I've been working on the following exercise:
Can the function $\text{Re}(z^2)$ be approximated uniformly on the unit circle $\{z\,:\,|z|=1\}$ be rational functions having only simple poles? Explain why or why not.
I'm of the belief that this is not true. My intuition is the following:
On the unit circle we have $\bar{z}=1/z$, so
$$
\text{Re}(z^2)=2z^2+2\bar{z}^2=2z^2+\frac{2}{z^2}
$$
on the unit circle. Now the function $z^2+z^{-2}$ has a pole of order two at the origin, so I would think one could get a contradiction by exploiting the residue theorem.

Stored records -
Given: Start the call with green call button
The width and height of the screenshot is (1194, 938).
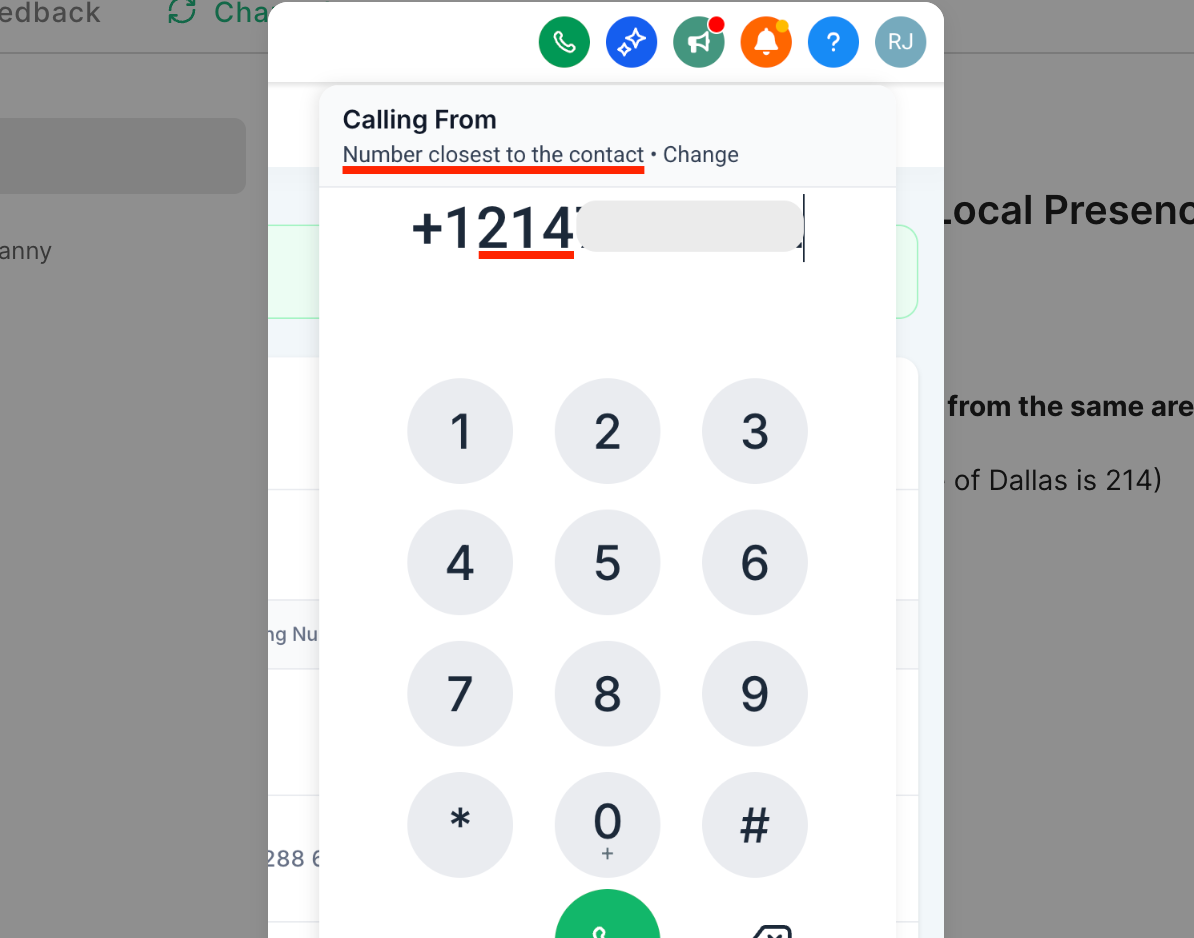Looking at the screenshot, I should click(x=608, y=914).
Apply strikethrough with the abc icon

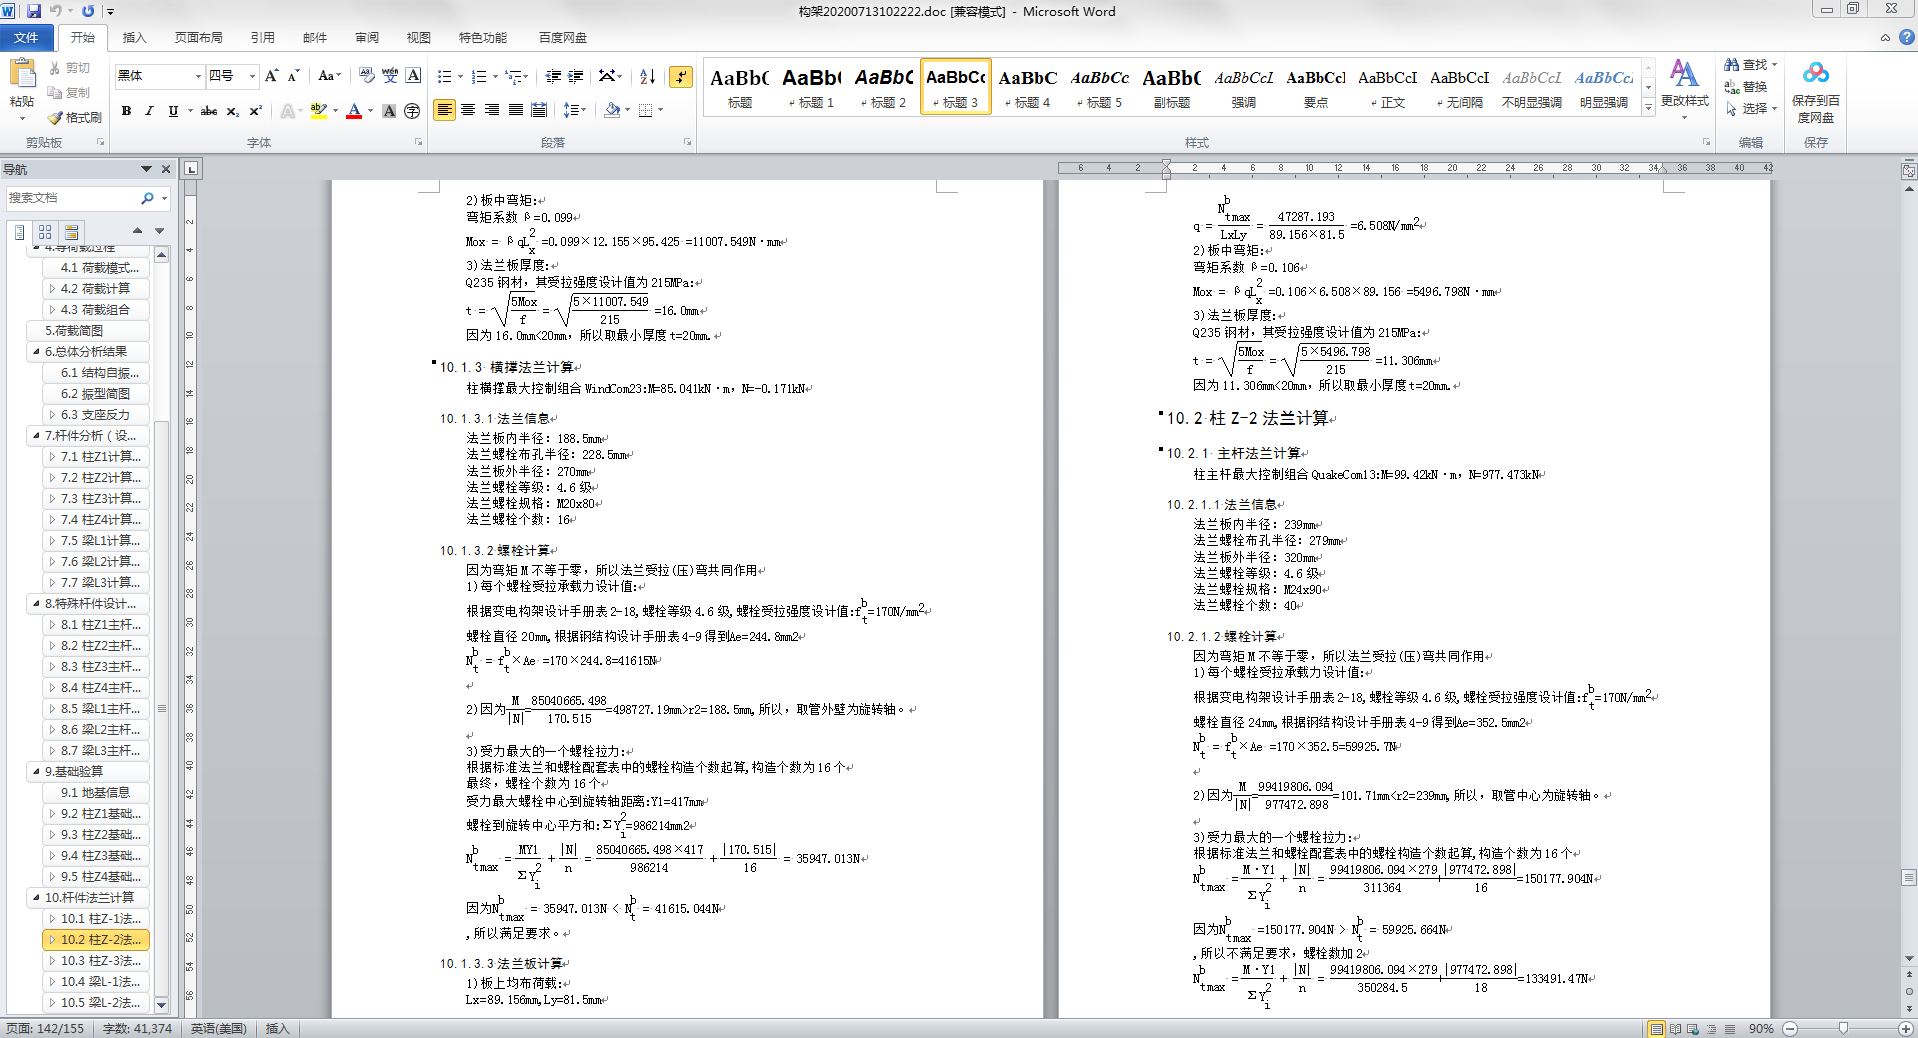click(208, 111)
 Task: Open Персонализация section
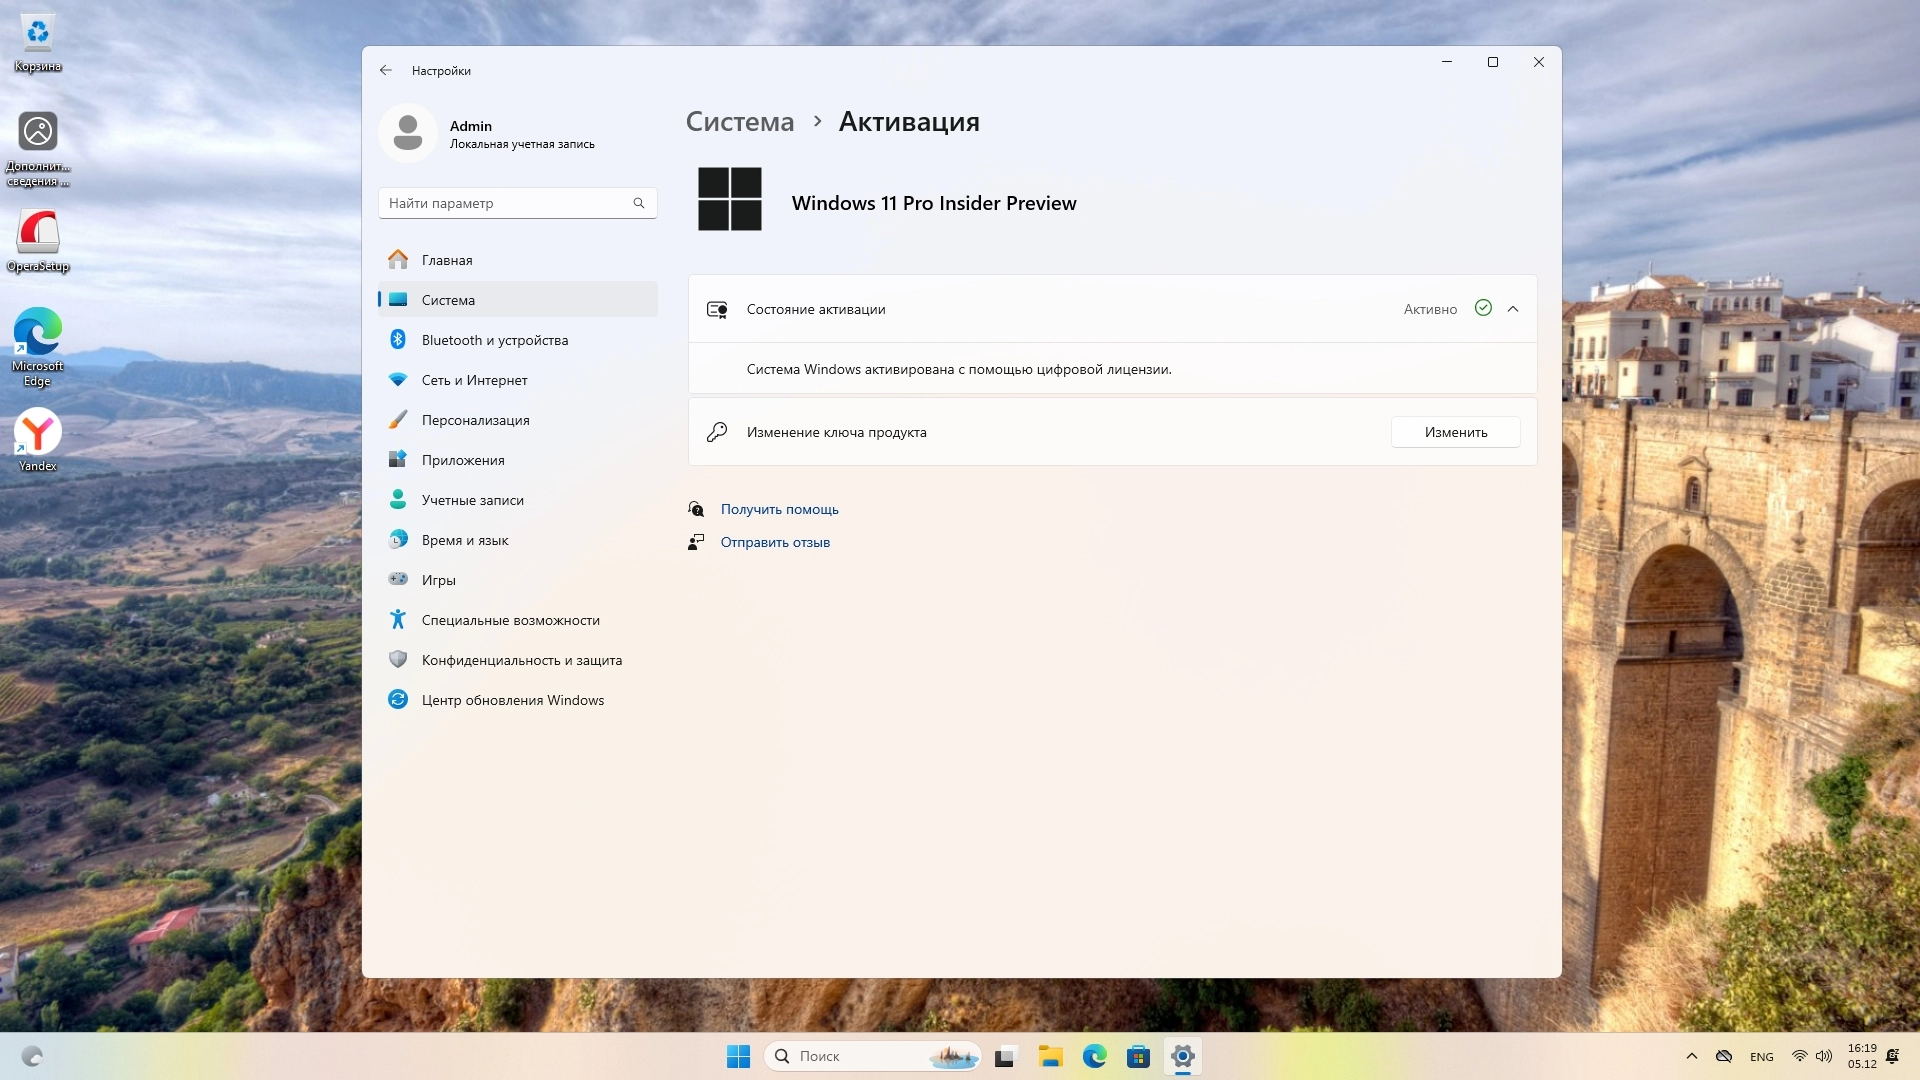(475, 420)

Task statement -
In the forum post about approximating Re(z^2) on the unit circle, which theorem does the poster think could be used to reach a contradiction?

Result below -
The residue theorem.